Fiction Walter Chiari: pura fantasia?

Fonte Foto: Sfilate.it

La fiction di Rai1 dedicata a Walter Chiari e andata in onda in anteprima nelle serate di domenica 26 e lunedì 27 febbraio sta dividendo critica e telespettatori in merito all'immagine che del noto attore, scomparso ormai vent'anni fa, è emersa dalla ricostruzione cinematografica della sua esistenza.

Ad interpretare il delicato ruolo è Alessio Boni, il quale si è dichiarato onorato e quasi intimorito dall'incarico ricevuto, definendo il personaggio di Chiari come poliedrico ed imprevedibile. Un attore, un mimo ed un presentatore capace di abbandonare i classici dettami televisivi e di certo non semplice da impersonare.

Sebbene la fiction – dal titolo "Walter Chiari – Fino all'ultima risata" - sia stata girata con la consulenza costante del figlio dell'attore, Simone Annichiarico, pare sia risultata ricca di inesattezze e di episodi romanzati, che hanno scontentato molti, dividendo le opinioni degli spettatori tra coloro che avevano riconosciuto il personaggio di Walter Chiari come fedele e coloro che hanno ritenuto errate le scelte effettuate dai produttori della mini-serie televisiva.
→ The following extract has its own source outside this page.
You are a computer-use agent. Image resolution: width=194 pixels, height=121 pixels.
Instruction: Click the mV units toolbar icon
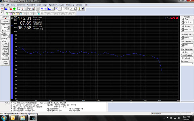point(65,9)
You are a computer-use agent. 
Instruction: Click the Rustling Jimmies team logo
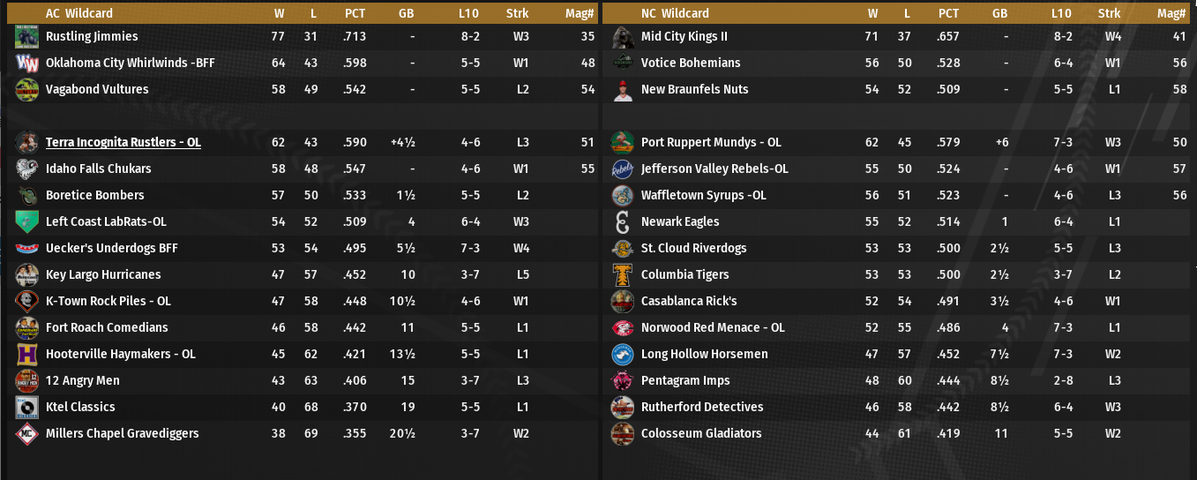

A destare ulteriore scalpore sono le dichiarazioni su Chiari e sul passato della sua famiglia, rilasciate da Tatti Sanguineti, che ben conosceva Chiari. Secondo Sanguineti, il padre dell'attore avrebbe percosso a morte due antifascisti veronesi e Walter Chiari, da bambino, avrebbe trascorso del tempo all'interno di un istituto di correzione. Tali informazioni sono state smentite da Annichiarico, che racconta la propria verità nel libro "Walter e io. Ricordi di un figlio".